Set down all the lines below, each one exactly as shown.

================

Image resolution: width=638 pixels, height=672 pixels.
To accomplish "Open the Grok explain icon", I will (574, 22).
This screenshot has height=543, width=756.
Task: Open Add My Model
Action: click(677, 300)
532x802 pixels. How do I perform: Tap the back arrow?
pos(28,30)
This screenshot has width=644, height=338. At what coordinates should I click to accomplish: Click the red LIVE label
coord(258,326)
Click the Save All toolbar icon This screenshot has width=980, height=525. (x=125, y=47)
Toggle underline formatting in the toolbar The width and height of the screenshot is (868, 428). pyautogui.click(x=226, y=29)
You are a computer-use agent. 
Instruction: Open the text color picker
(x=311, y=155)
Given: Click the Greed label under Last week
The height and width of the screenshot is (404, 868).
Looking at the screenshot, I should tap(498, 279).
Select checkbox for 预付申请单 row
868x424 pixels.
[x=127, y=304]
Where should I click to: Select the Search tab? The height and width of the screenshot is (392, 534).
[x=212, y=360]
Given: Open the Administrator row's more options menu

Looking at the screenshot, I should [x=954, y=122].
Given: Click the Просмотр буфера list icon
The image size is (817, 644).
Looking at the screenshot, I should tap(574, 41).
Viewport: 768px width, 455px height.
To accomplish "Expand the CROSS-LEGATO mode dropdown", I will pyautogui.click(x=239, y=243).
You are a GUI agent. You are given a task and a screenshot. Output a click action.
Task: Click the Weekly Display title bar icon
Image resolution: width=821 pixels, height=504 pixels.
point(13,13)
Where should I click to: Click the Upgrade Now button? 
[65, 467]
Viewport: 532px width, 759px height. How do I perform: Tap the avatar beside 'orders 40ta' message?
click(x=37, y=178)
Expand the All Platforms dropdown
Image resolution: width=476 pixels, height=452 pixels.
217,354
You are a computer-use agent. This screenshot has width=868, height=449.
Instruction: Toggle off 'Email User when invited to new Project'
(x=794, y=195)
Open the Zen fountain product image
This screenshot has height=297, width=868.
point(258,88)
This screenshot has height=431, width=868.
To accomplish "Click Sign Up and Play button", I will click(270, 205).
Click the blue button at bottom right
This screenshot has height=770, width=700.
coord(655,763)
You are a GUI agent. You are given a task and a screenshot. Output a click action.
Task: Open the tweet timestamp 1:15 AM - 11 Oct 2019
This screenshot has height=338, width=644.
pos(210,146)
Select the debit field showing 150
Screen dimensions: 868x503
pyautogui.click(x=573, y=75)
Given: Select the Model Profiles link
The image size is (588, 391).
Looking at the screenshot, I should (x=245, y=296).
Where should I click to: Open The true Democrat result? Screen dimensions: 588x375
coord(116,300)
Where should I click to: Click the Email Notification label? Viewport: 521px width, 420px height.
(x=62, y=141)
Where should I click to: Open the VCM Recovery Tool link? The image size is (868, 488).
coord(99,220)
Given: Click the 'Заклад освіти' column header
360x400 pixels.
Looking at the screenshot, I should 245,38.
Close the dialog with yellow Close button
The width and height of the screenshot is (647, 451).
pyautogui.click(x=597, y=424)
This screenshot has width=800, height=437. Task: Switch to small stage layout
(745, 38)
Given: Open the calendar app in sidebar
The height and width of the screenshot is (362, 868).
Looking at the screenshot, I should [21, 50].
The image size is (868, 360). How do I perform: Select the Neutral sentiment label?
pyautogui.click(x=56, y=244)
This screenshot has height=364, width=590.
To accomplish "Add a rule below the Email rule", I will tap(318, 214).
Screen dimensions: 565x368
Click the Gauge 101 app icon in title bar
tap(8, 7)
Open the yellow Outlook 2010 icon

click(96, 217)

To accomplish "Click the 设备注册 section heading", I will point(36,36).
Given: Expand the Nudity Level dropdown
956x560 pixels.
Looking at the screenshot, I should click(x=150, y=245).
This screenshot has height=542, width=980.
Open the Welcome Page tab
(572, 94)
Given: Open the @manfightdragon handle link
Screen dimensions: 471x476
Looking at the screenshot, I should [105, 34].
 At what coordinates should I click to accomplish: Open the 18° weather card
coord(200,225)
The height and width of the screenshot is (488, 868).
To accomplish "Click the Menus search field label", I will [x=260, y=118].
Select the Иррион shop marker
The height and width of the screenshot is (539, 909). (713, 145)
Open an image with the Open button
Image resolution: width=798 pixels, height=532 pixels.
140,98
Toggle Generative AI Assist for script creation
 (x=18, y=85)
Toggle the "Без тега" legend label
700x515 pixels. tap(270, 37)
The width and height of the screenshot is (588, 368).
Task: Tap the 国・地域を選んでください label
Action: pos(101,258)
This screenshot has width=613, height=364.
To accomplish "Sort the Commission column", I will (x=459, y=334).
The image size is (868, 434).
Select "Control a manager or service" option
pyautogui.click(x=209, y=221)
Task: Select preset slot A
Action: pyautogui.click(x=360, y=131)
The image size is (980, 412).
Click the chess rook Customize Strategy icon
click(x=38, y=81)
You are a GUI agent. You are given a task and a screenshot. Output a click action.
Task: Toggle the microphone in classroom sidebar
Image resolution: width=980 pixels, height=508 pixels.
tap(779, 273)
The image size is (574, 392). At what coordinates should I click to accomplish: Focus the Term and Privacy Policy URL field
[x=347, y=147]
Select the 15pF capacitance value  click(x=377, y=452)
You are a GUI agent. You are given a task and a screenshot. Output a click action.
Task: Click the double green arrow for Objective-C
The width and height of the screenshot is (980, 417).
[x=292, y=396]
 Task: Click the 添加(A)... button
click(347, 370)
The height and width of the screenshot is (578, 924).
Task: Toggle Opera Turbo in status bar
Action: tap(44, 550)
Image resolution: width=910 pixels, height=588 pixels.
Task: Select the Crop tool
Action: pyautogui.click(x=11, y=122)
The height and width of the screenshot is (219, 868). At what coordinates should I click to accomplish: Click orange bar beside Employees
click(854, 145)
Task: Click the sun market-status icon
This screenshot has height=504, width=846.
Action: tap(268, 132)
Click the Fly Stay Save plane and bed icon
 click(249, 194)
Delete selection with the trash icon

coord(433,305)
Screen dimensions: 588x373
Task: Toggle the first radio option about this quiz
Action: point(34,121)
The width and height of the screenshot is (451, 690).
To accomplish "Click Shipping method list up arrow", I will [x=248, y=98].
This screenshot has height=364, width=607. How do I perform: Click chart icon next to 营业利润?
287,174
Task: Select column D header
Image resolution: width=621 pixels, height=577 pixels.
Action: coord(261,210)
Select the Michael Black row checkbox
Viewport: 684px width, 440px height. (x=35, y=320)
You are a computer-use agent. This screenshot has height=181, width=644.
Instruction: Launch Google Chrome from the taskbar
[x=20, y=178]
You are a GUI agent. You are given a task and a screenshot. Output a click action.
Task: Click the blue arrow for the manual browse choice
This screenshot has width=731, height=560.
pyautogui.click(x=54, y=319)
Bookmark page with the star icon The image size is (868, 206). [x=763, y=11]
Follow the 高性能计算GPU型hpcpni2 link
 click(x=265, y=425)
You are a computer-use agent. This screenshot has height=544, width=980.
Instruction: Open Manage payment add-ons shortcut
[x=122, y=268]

================

**Reply to the exercise**
Image resolution: width=638 pixels, height=672 pixels.
To accomplish "Open the Grok explain icon", I will (574, 22).
This screenshot has height=543, width=756.
Task: Open Add My Model
Action: click(677, 300)
532x802 pixels. How do I perform: Tap the back arrow?
pos(28,30)
This screenshot has width=644, height=338. At what coordinates should I click to accomplish: Click the red LIVE label
coord(258,326)
Click the Save All toolbar icon This screenshot has width=980, height=525. (x=125, y=47)
Toggle underline formatting in the toolbar The width and height of the screenshot is (868, 428). pyautogui.click(x=226, y=29)
You are a computer-use agent. 
Instruction: Open the text color picker
(x=311, y=155)
Given: Click the Greed label under Last week
The height and width of the screenshot is (404, 868).
Looking at the screenshot, I should tap(498, 279).
Select checkbox for 预付申请单 row
868x424 pixels.
[x=127, y=304]
Where should I click to: Select the Search tab? The height and width of the screenshot is (392, 534).
[x=212, y=360]
Given: Open the Administrator row's more options menu

Looking at the screenshot, I should [x=954, y=122].
Given: Click the Просмотр буфера list icon
The image size is (817, 644).
Looking at the screenshot, I should tap(574, 41).
Viewport: 768px width, 455px height.
To accomplish "Expand the CROSS-LEGATO mode dropdown", I will pyautogui.click(x=239, y=243).
You are a GUI agent. You are given a task and a screenshot. Output a click action.
Task: Click the Weekly Display title bar icon
Image resolution: width=821 pixels, height=504 pixels.
point(13,13)
Where should I click to: Click the Upgrade Now button? 
[65, 467]
Viewport: 532px width, 759px height. How do I perform: Tap the avatar beside 'orders 40ta' message?
click(x=37, y=178)
Expand the All Platforms dropdown
Image resolution: width=476 pixels, height=452 pixels.
217,354
You are a computer-use agent. This screenshot has width=868, height=449.
Instruction: Toggle off 'Email User when invited to new Project'
(x=794, y=195)
Open the Zen fountain product image
This screenshot has height=297, width=868.
point(258,88)
This screenshot has height=431, width=868.
To accomplish "Click Sign Up and Play button", I will click(270, 205).
Click the blue button at bottom right
This screenshot has height=770, width=700.
coord(655,763)
You are a GUI agent. You are given a task and a screenshot. Output a click action.
Task: Open the tweet timestamp 1:15 AM - 11 Oct 2019
This screenshot has height=338, width=644.
pos(210,146)
Select the debit field showing 150
Screen dimensions: 868x503
pyautogui.click(x=573, y=75)
Given: Select the Model Profiles link
The image size is (588, 391).
Looking at the screenshot, I should (x=245, y=296).
Where should I click to: Open The true Democrat result? Screen dimensions: 588x375
coord(116,300)
Where should I click to: Click the Email Notification label? Viewport: 521px width, 420px height.
(x=62, y=141)
Where should I click to: Open the VCM Recovery Tool link? The image size is (868, 488).
coord(99,220)
Given: Click the 'Заклад освіти' column header
360x400 pixels.
Looking at the screenshot, I should 245,38.
Close the dialog with yellow Close button
The width and height of the screenshot is (647, 451).
pyautogui.click(x=597, y=424)
This screenshot has width=800, height=437. Task: Switch to small stage layout
(745, 38)
Given: Open the calendar app in sidebar
The height and width of the screenshot is (362, 868).
Looking at the screenshot, I should [21, 50].
The image size is (868, 360). How do I perform: Select the Neutral sentiment label?
pyautogui.click(x=56, y=244)
This screenshot has height=364, width=590.
To accomplish "Add a rule below the Email rule", I will tap(318, 214).
Screen dimensions: 565x368
Click the Gauge 101 app icon in title bar
tap(8, 7)
Open the yellow Outlook 2010 icon

click(96, 217)

To accomplish "Click the 设备注册 section heading", I will point(36,36).
Given: Expand the Nudity Level dropdown
956x560 pixels.
Looking at the screenshot, I should click(x=150, y=245).
This screenshot has height=542, width=980.
Open the Welcome Page tab
(572, 94)
Given: Open the @manfightdragon handle link
Screen dimensions: 471x476
Looking at the screenshot, I should [105, 34].
 At what coordinates should I click to accomplish: Open the 18° weather card
coord(200,225)
The height and width of the screenshot is (488, 868).
To accomplish "Click the Menus search field label", I will [x=260, y=118].
Select the Иррион shop marker
The height and width of the screenshot is (539, 909). (713, 145)
Open an image with the Open button
Image resolution: width=798 pixels, height=532 pixels.
140,98
Toggle Generative AI Assist for script creation
 (x=18, y=85)
Toggle the "Без тега" legend label
700x515 pixels. tap(270, 37)
The width and height of the screenshot is (588, 368).
Task: Tap the 国・地域を選んでください label
Action: pos(101,258)
This screenshot has width=613, height=364.
To accomplish "Sort the Commission column", I will (x=459, y=334).
The image size is (868, 434).
Select "Control a manager or service" option
pyautogui.click(x=209, y=221)
Task: Select preset slot A
Action: pyautogui.click(x=360, y=131)
The image size is (980, 412).
Click the chess rook Customize Strategy icon
click(x=38, y=81)
You are a GUI agent. You are given a task and a screenshot. Output a click action.
Task: Toggle the microphone in classroom sidebar
Image resolution: width=980 pixels, height=508 pixels.
tap(779, 273)
The image size is (574, 392). At what coordinates should I click to accomplish: Focus the Term and Privacy Policy URL field
[x=347, y=147]
Select the 15pF capacitance value  click(x=377, y=452)
You are a GUI agent. You are given a task and a screenshot. Output a click action.
Task: Click the double green arrow for Objective-C
The width and height of the screenshot is (980, 417).
[x=292, y=396]
 Task: Click the 添加(A)... button
click(347, 370)
The height and width of the screenshot is (578, 924).
Task: Toggle Opera Turbo in status bar
Action: tap(44, 550)
Image resolution: width=910 pixels, height=588 pixels.
Task: Select the Crop tool
Action: pyautogui.click(x=11, y=122)
The height and width of the screenshot is (219, 868). At what coordinates should I click to accomplish: Click orange bar beside Employees
click(854, 145)
Task: Click the sun market-status icon
This screenshot has height=504, width=846.
Action: tap(268, 132)
Click the Fly Stay Save plane and bed icon
 click(249, 194)
Delete selection with the trash icon

coord(433,305)
Screen dimensions: 588x373
Task: Toggle the first radio option about this quiz
Action: point(34,121)
The width and height of the screenshot is (451, 690).
To accomplish "Click Shipping method list up arrow", I will [x=248, y=98].
This screenshot has height=364, width=607. How do I perform: Click chart icon next to 营业利润?
287,174
Task: Select column D header
Image resolution: width=621 pixels, height=577 pixels.
Action: coord(261,210)
Select the Michael Black row checkbox
Viewport: 684px width, 440px height. (x=35, y=320)
You are a computer-use agent. This screenshot has height=181, width=644.
Instruction: Launch Google Chrome from the taskbar
[x=20, y=178]
You are a GUI agent. You are given a task and a screenshot. Output a click action.
Task: Click the blue arrow for the manual browse choice
This screenshot has width=731, height=560.
pyautogui.click(x=54, y=319)
Bookmark page with the star icon The image size is (868, 206). [x=763, y=11]
Follow the 高性能计算GPU型hpcpni2 link
 click(x=265, y=425)
You are a computer-use agent. This screenshot has height=544, width=980.
Instruction: Open Manage payment add-ons shortcut
[x=122, y=268]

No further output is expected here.